IMF doubts Pakistan can repay its debts


Islamabad: Pakistan’s financial struggles have come under scrutiny as the International Monetary Fund (IMF) raises doubts about the country’s capacity to repay its debts. A recent report from the IMF highlights significant challenges facing Pakistan’s economy, indicating that the nation’s ability to repay the IMF remains uncertain.



A support team from the IMF has arrived in Islamabad to discuss potential bailout options. Pakistan has requested assistance under the Extended Fund Facility (EFF) as it grapples with mounting debt and economic instability.

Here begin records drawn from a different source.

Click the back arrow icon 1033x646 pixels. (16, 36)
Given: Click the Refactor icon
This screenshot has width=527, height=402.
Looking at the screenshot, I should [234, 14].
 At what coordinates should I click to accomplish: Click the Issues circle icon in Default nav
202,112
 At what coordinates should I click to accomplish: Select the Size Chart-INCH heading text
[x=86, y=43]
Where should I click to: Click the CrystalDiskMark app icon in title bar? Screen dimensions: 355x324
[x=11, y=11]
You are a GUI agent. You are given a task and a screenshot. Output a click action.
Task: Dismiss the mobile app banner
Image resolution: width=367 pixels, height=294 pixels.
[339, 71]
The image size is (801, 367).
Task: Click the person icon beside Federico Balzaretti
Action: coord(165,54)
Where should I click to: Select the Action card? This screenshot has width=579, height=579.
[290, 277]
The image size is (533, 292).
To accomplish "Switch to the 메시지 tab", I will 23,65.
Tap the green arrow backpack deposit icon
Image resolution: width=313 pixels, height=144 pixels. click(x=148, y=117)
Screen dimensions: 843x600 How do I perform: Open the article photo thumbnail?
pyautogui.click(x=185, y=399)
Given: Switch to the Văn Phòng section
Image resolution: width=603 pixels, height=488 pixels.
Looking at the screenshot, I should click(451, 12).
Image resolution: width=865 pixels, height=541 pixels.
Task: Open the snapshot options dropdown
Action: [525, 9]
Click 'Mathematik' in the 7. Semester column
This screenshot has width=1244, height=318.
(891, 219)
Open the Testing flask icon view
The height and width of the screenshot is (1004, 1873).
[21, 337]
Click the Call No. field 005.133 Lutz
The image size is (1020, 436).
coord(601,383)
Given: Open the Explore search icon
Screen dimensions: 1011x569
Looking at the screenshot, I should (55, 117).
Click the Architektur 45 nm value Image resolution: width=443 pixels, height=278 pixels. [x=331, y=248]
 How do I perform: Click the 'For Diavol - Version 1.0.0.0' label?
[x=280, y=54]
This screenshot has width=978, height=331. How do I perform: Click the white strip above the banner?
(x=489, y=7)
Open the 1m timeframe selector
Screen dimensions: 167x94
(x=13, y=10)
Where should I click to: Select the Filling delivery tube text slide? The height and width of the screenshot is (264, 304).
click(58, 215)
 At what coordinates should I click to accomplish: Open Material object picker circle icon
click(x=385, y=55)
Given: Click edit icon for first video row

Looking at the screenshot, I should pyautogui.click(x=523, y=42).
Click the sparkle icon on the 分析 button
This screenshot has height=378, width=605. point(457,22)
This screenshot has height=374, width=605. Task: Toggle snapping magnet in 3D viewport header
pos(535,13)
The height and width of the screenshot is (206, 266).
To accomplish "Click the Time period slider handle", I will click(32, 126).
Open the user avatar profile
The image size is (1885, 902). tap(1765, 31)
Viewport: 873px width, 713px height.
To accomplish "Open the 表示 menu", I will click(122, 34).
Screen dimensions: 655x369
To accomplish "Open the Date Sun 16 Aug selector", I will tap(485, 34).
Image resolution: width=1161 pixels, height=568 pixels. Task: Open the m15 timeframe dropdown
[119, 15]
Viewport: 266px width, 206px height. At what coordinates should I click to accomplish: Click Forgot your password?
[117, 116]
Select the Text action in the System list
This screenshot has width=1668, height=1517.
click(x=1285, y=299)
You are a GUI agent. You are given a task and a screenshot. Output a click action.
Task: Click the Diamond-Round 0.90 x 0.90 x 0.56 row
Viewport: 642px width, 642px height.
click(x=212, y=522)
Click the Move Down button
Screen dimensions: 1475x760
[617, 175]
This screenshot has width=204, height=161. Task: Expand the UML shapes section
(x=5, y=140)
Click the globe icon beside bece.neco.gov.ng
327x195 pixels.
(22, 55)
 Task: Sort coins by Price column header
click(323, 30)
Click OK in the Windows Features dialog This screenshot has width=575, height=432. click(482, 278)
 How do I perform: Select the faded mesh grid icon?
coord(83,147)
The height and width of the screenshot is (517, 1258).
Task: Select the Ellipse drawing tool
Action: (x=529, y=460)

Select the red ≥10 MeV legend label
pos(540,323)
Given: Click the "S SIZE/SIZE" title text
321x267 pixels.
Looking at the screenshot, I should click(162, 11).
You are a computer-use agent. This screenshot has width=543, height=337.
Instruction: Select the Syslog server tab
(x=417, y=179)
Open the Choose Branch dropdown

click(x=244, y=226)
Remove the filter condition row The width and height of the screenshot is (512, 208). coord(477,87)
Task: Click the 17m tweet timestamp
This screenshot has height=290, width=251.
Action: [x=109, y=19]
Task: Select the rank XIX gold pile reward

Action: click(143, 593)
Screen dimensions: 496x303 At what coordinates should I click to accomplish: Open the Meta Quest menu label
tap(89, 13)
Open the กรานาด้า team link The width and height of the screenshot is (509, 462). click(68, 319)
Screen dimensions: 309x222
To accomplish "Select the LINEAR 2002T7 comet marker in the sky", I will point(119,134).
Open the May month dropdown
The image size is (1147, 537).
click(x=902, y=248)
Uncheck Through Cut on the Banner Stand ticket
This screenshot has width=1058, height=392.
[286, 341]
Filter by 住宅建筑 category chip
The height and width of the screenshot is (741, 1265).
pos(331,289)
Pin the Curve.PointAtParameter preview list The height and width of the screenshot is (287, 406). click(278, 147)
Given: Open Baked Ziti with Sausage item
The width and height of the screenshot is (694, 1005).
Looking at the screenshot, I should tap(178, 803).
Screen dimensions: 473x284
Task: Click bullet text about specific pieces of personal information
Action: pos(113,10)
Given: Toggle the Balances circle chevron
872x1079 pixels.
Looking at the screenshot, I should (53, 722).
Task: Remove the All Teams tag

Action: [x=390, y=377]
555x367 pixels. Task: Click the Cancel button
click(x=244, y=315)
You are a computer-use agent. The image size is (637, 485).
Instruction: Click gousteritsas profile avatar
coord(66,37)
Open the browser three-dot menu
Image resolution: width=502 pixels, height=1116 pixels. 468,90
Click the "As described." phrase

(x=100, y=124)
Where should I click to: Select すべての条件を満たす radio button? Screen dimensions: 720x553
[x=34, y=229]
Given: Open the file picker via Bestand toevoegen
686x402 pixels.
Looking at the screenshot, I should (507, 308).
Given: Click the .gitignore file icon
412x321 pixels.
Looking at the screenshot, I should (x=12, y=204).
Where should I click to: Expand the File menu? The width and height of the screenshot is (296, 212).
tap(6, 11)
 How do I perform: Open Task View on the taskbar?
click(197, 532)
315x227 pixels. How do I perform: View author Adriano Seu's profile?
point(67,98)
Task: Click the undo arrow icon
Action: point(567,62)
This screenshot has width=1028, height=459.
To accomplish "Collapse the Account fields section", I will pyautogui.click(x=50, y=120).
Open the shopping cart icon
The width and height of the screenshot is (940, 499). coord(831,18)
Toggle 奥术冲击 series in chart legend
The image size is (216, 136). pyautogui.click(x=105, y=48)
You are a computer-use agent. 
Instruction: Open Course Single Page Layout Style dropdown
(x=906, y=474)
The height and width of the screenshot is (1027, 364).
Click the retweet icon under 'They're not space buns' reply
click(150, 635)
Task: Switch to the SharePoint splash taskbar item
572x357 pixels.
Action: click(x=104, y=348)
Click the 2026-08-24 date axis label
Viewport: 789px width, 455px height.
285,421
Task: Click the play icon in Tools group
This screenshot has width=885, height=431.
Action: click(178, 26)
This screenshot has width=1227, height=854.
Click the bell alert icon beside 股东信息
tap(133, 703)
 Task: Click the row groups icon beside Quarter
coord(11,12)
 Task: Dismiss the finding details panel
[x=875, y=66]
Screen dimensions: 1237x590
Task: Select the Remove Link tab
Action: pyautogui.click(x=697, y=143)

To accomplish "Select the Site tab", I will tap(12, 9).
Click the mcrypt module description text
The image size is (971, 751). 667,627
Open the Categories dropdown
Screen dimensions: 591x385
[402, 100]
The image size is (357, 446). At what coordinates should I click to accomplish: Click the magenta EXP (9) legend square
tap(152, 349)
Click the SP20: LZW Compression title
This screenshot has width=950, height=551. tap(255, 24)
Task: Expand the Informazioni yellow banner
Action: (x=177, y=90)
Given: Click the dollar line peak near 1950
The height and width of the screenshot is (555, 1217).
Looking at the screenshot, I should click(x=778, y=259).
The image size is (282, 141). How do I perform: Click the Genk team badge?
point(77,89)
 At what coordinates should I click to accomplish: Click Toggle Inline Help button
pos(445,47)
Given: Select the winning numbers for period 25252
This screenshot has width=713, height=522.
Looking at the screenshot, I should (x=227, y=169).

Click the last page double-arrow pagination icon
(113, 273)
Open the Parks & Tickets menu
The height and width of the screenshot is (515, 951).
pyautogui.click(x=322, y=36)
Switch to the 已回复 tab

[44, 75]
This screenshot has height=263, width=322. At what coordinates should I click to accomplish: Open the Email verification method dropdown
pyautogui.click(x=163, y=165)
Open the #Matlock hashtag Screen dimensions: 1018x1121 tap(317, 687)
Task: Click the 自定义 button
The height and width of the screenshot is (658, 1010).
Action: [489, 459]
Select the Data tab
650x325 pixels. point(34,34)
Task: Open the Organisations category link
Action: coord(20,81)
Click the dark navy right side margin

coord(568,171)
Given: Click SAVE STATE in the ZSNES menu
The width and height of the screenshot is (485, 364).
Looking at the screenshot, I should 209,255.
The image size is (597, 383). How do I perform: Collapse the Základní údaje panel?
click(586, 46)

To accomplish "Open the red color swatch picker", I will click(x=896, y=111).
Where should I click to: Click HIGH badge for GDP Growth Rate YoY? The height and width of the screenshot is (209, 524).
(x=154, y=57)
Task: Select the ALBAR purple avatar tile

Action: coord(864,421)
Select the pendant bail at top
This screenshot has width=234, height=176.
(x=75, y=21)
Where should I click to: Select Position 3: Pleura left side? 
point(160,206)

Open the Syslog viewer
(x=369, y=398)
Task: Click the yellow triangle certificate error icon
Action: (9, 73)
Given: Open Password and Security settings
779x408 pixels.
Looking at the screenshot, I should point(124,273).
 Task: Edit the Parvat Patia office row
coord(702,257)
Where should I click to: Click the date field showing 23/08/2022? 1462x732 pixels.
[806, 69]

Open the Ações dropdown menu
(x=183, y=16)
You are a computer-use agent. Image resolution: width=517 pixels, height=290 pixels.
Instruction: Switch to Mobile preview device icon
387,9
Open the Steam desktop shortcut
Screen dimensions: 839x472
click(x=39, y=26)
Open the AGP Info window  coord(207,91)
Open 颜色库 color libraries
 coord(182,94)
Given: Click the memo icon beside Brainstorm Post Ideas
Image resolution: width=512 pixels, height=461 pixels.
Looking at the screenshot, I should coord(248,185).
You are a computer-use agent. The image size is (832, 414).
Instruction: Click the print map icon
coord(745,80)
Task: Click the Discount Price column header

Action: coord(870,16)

The IMF’s assessment emphasizes the risks associated with delayed reforms, high levels of public debt, and the country’s dependence on external financing. These factors, coupled with geopolitical tensions and global financial uncertainties, pose serious threats to Pakistan’s economic recovery.

According to the IMF report, Pakistan will require substantial financing over the next five years, with estimates reaching USD 123 billion. The country’s financing needs are projected to increase annually, highlighting the urgency of addressing its economic challenges.

In response to Pakistan’s request for a new bailout package, discussions between the IMF support team and Pakistani officials are underway. The IMF team will review financial data and collaborate with the government to develop a plan for the upcoming fiscal year.

In addition to seeking assistance from the IMF, Pakistan plans to renegotiate debt rollovers with key allies, including China, Saudi Arabia, and the UAE. The government aims to secure additional financing to bridge the external financing gap and stabilize the economy.

Despite efforts to address its economic woes, Pakistan continues to face significant hurdles, including a high fiscal deficit and stagnant growth. However, with the support of international partners and ongoing reforms, the country remains hopeful for a brighter economic future.